● **Work instructions**:
Read the data, and whenever a line holds the word "Privacy", report that line.

● **Records provided**:
|---|

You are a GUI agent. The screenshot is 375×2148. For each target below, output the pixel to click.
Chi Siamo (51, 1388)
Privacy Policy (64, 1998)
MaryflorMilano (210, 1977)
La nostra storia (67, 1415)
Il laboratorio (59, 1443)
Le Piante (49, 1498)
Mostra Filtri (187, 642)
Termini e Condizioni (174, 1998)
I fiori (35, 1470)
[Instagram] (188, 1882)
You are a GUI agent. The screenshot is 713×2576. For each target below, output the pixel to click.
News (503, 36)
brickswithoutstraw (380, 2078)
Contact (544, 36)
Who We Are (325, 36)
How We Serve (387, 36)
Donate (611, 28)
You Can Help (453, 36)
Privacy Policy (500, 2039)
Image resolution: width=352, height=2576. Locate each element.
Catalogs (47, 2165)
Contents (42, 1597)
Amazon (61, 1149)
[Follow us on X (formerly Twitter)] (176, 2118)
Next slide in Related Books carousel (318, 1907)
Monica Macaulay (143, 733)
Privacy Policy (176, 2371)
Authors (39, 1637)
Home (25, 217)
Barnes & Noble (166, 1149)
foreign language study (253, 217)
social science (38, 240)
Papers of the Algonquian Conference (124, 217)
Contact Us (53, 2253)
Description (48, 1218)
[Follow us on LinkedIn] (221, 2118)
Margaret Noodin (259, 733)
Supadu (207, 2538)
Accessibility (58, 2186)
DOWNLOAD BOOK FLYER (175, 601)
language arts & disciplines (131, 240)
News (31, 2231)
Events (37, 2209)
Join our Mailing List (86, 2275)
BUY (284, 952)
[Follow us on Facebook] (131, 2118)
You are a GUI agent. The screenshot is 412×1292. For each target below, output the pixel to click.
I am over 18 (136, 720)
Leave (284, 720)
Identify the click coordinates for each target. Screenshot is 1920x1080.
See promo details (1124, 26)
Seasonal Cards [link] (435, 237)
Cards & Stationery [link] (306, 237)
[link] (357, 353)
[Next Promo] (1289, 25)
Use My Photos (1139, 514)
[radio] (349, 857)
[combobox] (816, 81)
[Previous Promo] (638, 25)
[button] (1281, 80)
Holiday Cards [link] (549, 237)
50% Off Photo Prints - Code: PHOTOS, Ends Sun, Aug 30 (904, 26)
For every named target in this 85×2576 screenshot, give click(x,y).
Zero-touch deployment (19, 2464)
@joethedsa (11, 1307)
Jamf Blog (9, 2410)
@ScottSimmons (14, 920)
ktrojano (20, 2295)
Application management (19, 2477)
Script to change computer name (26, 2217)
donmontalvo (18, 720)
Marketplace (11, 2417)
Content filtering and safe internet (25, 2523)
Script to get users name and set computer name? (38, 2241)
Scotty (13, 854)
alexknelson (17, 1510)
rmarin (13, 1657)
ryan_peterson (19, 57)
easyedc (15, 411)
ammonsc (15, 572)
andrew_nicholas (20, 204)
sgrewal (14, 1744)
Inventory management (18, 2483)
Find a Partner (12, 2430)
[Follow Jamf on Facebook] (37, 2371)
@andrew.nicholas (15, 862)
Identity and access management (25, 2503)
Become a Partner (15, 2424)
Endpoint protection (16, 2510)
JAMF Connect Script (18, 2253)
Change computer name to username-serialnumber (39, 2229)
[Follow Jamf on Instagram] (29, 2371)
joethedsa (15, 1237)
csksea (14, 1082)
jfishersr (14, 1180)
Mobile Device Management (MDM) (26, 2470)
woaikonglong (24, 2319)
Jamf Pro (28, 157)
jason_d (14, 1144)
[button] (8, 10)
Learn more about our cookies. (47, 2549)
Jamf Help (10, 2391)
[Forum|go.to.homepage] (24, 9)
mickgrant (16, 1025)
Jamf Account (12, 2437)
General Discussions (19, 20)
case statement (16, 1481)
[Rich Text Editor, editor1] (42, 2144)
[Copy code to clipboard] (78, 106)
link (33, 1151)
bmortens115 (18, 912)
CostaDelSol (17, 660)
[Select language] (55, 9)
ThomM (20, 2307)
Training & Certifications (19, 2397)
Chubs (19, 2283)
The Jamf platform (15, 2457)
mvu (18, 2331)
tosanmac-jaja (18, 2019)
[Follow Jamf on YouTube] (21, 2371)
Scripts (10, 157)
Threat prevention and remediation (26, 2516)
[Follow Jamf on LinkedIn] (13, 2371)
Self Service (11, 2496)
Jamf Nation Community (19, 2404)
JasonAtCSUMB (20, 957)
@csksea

|---|

● **Solution for this task**:
Privacy Policy (64, 1998)
Privacy Policy (500, 2039)
Privacy Policy (176, 2371)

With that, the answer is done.